An irregular hodgepodge of links gathered together … Omnium Gatherum for May 19, 2021
Here’s a variety of notable things I’ve recently found that you may also be interested in checking out:
- I was chatting via email with Joscelyn Godwin and he mentioned over the last year working on Vol III of Introduction to Magic, which I mentioned last OG. But also mentioned working on two books on Harmonics by Hans Kayser. I hadn’t heard of those yet, so I went looking for them, and I’m a little confused because they don’t seem to be recent (unless they are being re-published, but I’m not finding newer information on them); but, here they are: A Harmonic Division Canon: An Analysis of a Geometric Diagram In Villard De Honnecout’s Architecture Book by Hans Kayser, translated by Ariel Godwin, edited by Joscelyn Godwin; and HARMONIA PLANTARUM: The Harmony of Plants by Hans Kayser, translated by Ariel Godwin, edited by Joscelyn Godwin.

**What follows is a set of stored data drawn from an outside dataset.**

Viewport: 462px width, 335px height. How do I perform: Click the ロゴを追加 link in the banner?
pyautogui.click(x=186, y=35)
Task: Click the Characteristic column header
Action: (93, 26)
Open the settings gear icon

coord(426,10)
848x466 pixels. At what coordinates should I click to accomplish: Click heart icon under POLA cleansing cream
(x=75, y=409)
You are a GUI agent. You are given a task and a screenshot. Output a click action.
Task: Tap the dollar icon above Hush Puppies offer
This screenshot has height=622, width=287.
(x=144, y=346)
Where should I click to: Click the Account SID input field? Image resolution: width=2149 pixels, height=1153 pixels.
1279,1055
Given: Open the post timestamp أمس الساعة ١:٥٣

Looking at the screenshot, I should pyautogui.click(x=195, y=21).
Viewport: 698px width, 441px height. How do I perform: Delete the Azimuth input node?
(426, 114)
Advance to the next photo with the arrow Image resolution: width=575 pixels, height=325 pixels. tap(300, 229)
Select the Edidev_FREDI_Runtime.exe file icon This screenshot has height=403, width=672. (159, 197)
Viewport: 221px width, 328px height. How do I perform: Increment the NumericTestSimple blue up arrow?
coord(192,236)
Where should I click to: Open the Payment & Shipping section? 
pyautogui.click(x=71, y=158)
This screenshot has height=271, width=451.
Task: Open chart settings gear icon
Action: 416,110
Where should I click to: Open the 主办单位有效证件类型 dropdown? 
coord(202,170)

If I find more clarity on these, I’ll let you know.
- “Learning Daily Practices.”—”The components are thus modular and can be adapted to your needs. You should get the basic daily sequence down before starting on learning practical work, but once you know the sequence I am of the opinion that you should just go for it. Some teachers want their students to do some long period of time of daily practice only – years in some cases – before doing any practical work. But as I see it, the only way to get good at practical magick is to do it, and none of us are anywhere near our full potential when starting out.”
- “Things Heard and Seen: Separating the Swedenborg from the Story.”—”But how much of what’s in the move reflects what Swedenborg actually wrote? Are Swedenborgians actually real-life “ghost whisperers?” We break it down below.” About the Netflix show Things Heard & Seen, with Amanda Seyfried, James Norton, Natalia Dyer, and F Murray Abraham.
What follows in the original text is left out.